Political activist Linda Sarsour, who co-chaired the 2017 Women’s March, wrote on Facebook: “I am sad. I am outraged. I am mourning. I am helpless. Every damn day. Black bodies on our streets. We cannot be silent. We cannot be numb. We have to remind ourselves that while this happens too often – it’s NOT RIGHT.”

Said’s death shines a spotlight on a critically overlooked reality that often contributes to cases of police brutality: the way in which law enforcement officers have become front line responders to those experiencing a mental health crisis.

More than half a million people with serious mental health issues do not receive the care they need due to a variety of barriers, most significantly of which is accessibility. As states and hospitals have cut back on funding for community mental health services, access to treatment has either declined or become unaffordable. Those who are unable to find mental health treatment are likely to end up in jail or prison.According to a 2015 report by the Treatment Advocacy Center, people with untreated mental illness are 16 times more likely to be killed during a police encounter than people without mental illness, and about one in four fatal law enforcement encounters involves an individual with serious mental illness. These are jarring statistics, serving to illustrate a much bigger problem: the failure of the US health care system to offer adequate mental health care both in everyday moments and in moments of crisis.

Shockingly, Los Angeles County Jail, Rikers Island Jail in New York City and Cook County Jail in Chicago serve as the three largest psychiatric institutions in the US. For many, prisons may be their first or last resort for care. Some purposefully enter the criminal legal system in order to receive mental health care.Two million individuals living with mental illness are placed in jails each year, according to the National Alliance on Mental Illness. People with mental illness are typically introduced into the criminal legal system through minor offenses such as jaywalking or disorderly conduct. Not all those who end up in jail or prison leave with a criminal record, but those that do have a harder time finding a job that could provide them with the necessary health care benefits to access mental health care treatment. As a result, they find themselves either homeless, in emergency rooms or back in the prison system once again. People with mental illness have high rates of recidivism.

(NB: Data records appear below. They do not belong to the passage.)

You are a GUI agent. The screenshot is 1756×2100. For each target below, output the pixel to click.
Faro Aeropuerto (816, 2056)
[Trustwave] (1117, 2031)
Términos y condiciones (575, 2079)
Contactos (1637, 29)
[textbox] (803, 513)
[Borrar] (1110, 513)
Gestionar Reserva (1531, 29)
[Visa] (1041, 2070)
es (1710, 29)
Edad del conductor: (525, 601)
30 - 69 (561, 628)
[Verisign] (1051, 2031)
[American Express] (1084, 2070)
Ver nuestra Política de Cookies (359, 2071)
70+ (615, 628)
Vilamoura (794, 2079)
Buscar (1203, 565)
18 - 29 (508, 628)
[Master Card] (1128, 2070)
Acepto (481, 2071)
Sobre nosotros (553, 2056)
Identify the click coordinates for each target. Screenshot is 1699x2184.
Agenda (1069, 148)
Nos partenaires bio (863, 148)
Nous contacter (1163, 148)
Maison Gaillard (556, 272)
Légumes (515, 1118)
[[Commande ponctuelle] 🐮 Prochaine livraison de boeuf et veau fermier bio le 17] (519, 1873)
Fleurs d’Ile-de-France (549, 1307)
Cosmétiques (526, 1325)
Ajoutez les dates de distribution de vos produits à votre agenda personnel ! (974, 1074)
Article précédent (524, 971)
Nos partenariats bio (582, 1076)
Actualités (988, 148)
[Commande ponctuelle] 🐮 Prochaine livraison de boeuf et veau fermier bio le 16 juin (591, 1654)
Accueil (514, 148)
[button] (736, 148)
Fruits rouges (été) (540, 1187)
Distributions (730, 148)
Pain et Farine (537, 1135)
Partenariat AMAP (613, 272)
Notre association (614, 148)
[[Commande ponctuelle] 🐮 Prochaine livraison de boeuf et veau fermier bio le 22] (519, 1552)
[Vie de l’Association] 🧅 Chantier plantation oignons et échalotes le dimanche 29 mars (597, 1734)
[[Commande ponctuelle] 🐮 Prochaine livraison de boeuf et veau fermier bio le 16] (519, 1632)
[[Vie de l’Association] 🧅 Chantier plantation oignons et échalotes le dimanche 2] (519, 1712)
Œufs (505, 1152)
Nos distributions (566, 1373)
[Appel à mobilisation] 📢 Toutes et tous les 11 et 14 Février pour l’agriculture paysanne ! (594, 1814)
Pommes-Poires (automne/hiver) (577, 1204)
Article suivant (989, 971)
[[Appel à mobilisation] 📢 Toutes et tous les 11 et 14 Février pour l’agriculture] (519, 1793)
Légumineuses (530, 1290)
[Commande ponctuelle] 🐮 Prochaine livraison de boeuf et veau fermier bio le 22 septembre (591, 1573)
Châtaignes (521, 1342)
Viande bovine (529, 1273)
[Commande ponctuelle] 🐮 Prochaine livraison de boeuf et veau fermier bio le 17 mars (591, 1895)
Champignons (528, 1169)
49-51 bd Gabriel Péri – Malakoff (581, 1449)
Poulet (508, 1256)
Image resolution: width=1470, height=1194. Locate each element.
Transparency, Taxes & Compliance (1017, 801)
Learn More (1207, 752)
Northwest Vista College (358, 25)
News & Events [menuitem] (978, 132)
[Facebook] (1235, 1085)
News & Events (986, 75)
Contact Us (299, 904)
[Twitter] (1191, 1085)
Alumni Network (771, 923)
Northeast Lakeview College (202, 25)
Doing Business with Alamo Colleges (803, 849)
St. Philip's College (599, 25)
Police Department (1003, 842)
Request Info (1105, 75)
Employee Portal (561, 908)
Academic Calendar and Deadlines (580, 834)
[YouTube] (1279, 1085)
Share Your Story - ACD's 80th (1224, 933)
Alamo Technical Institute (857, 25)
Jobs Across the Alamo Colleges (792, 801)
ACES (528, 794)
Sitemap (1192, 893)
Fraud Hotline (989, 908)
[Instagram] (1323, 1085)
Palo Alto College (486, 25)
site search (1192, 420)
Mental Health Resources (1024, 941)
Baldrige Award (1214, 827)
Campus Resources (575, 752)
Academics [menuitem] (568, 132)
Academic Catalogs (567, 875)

Community organizers around the US are developing alternative emergency first-response models and training that minimize the role of the police. In Eugene, Oregon, White Bird Clinic in collaboration with the City and Eugene Police Department have developed the Crisis Assistant Helping Out on the Streets (CAHOOTS) program, which is a mobile crisis intervention service that responds to non-criminal social welfare emergencies, such as mental health crises, non-criminal substance and drug abuse, and poverty-related issues. The program has found a lot of success in reducing police involvement and helps residents by providing counseling services, mediating disputes and transporting people to social services.

Meanwhile, in Oakland, California, Critical Resistance, an organization working to abolish prisons, has launched the Oakland Power Project. The project provides training to community members so they have the power to intervene in health care emergencies in place of the police. These alternative emergency first-response initiatives provide excellent blueprints for cities to adapt and expand upon to break the link between policing and mental health care that can often be fatal.

Instead, emphasis has increasingly been to provide law enforcement officers with training to deescalate crisis situations with people with mental illness. However, that is not enough. If we want to avoid another death like Said’s, we need to start paying attention to the ways the health care system closely interacts with the criminal legal system and invest greater resources into preventative community-based models of mental health care.